▸ REQUIREMENT: In the listing that follows, the lines starting at the one containing "Miley Cyrus (25, 1086)" and ending at the one containing "[Instagram] (615, 2165)" are to be returned exactly, both boundary lines included, and no others.

++++ THE RECORDS ++++

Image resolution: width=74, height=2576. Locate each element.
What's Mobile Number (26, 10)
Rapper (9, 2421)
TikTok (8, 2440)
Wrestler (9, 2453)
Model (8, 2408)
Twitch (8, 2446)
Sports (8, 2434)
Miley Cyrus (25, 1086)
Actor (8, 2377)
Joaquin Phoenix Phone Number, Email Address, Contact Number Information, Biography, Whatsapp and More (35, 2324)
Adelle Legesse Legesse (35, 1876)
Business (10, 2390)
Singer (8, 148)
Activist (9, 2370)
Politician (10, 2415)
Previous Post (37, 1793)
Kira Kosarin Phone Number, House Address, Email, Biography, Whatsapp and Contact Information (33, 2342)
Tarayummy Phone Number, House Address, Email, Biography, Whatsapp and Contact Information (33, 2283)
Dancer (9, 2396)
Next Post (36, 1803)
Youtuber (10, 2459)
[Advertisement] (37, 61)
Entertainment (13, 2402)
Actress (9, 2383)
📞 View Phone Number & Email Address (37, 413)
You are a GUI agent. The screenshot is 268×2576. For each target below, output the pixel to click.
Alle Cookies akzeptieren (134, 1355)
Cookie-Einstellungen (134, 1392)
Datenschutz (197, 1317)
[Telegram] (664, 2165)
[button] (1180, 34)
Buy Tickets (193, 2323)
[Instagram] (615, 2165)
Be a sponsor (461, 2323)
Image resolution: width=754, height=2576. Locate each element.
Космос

++++

▸ WRITTEN SOLUTION:
Miley Cyrus (25, 1086)
Actor (8, 2377)
Joaquin Phoenix Phone Number, Email Address, Contact Number Information, Biography, Whatsapp and More (35, 2324)
Adelle Legesse Legesse (35, 1876)
Business (10, 2390)
Singer (8, 148)
Activist (9, 2370)
Politician (10, 2415)
Previous Post (37, 1793)
Kira Kosarin Phone Number, House Address, Email, Biography, Whatsapp and Contact Information (33, 2342)
Tarayummy Phone Number, House Address, Email, Biography, Whatsapp and Contact Information (33, 2283)
Dancer (9, 2396)
Next Post (36, 1803)
Youtuber (10, 2459)
[Advertisement] (37, 61)
Entertainment (13, 2402)
Actress (9, 2383)
📞 View Phone Number & Email Address (37, 413)
You are a GUI agent. The screenshot is 268×2576. For each target below, output the pixel to click.
Alle Cookies akzeptieren (134, 1355)
Cookie-Einstellungen (134, 1392)
Datenschutz (197, 1317)
[Telegram] (664, 2165)
[button] (1180, 34)
Buy Tickets (193, 2323)
[Instagram] (615, 2165)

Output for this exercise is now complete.